··· Task inputs

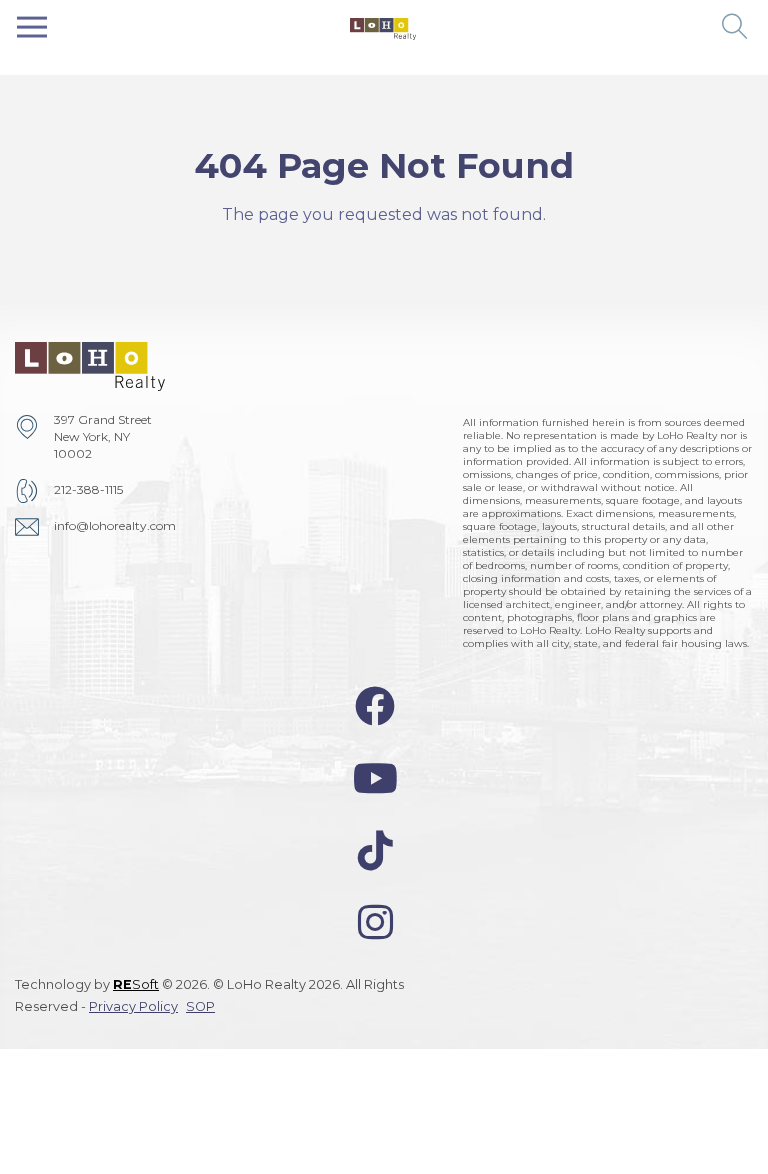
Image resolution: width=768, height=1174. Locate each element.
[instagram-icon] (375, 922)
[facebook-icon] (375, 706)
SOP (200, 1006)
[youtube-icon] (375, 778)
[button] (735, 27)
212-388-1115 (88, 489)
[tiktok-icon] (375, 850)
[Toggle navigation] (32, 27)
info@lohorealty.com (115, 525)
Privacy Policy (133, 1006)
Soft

······

Problem requirements - Show each line in the entries that holds the string "icon".

Solved exercise -
[instagram-icon] (375, 922)
[facebook-icon] (375, 706)
[youtube-icon] (375, 778)
[tiktok-icon] (375, 850)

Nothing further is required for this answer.